Dezful city such as many cities of Iran is continuously encountered with population growth. Population of this city from 52121 in 1956 has increased to 264709 in 2016; in other words, during this period of 55 years, annual average population growth rate was 2.88 percent. Regarding continuity of population increase in Dezful city and inevitable urban physical development, it is of great importance to find suitable areas for future development. In the way to determine suitable directions for urban development, a main job is to study geomorphologic indicators. Hence, present research has investigated geomorphologic indicators in Dezful City and its surrounding areas to map suitable directions for future urban development.
Methodology
To identify potentials and limitations of urban physical development of Dezful in surrounding areas of the city in respect of geomorphological parameters, we selected eight main geomorphological indicators including slope, fault, lithology, height, river, land use, slope direction, and distance from other main settlements. At first, the condition and attributes of these indicators were considered in sub-province and city scale, and related maps were produced using GIS. The comparative importance of the mentioned geomorphological parameters was calculated based on experts’ viewpoints. Then, suitability of lands in surrounding areas of the city in eight geographic directions including north, northeast, east, southeast, south, southwest, west and northwest was comparatively analyzed in respect of each geomorphologic indicator. These comparative analyses were done through pairwise comparisons using Analytical Hierarchy Process (AHP) and Expert Choice software. In this way, the comparative suitability of each geographical direction for urban physical development relative to each geomorphological criterion was calculated. Then, the scores were combined to gain all scores of geomorphological parameters for each direction and calculatethe composite scores for geographical directions. Based on these composite scores, the geographical directions were ranked and, finally, the most suitable directions for future urban physical development of Dezful city were determined in terms of geomorphologic indicators.
Results and discussion
Among the eight geomorphologic indicators, two indicators of ‘slope’ and ‘fault’ gained the highest importance coefficients. The lowest coefficients belonged to the indicators of slope direction and land use. The result of comparative analyses of geographic directions in terms of geomorphologic indicators showed that directions of east, west and northwest are more favorable than other alternatives with regard to slope. In the indicator of fault, direction of northeast and east are more suitable. The directions of west and northwest are preferred directions with regard to lithology. Comparison of alternatives in respect of height showed priority of northeast and northwest directions. In the indicator ofdistance from other main settlements showed priority of east, south and southeast for urban development. In indicator of land use, directions of east and northeast were determined as suitable development directions.
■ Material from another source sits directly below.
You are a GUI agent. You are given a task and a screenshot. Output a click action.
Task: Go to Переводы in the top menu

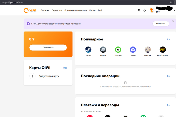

Comparative evaluation of eight alternative directions based on indicator of distance from river showed that the axes of south and southeast have better condition and, finally, in indicator of aspect, southeast area is more suitable direction.
To determine preference values of criteria and relative scores of alternatives for each criterion, the pripority scores of alternatives synthesized based on Analytical Hierarchy Process (AHP); then, the scores of each geographic direction was resulted as follows: east 0.189, northwest 0.158, west 0.149, northeast 0.135, north 0.121, southeast 0.097, south 0.085, and southwest 0.065. The inconsistency ratio of comparative analyses was at acceptable range.
Conclusion
As mentioned, we analyzed surrounding areas of Dezful city in terms of geomorphological indicators including slope, fault, lithology, height, river, land use, aspect, and distance from other main settlements to determine suitable areas for future urban physical development; using experts’ viewpoints, comparative analyses were done by applying AHP. The preference values of these criteria are 0.312, 0.312, 0.118, 0.076, 0.049, 0.033, 0.024 and 0.076, respectively. Therefore, among the geomorphological indicators of this research slope and fault acquired the highest preference values. Then, urban peripheral areas in all directions were analyzed in terms of the geomorphological indicators. The best directions for future urban physical development in each criterion based on pairwise comparisons are as follows; slope: east, west and northwest; fault: northeast; lithology: west and northwest; height: northeast and northwest; distance from other main settlements; east, southeast and south; river: southeast and south; land use: northeast and east; aspect; southeast.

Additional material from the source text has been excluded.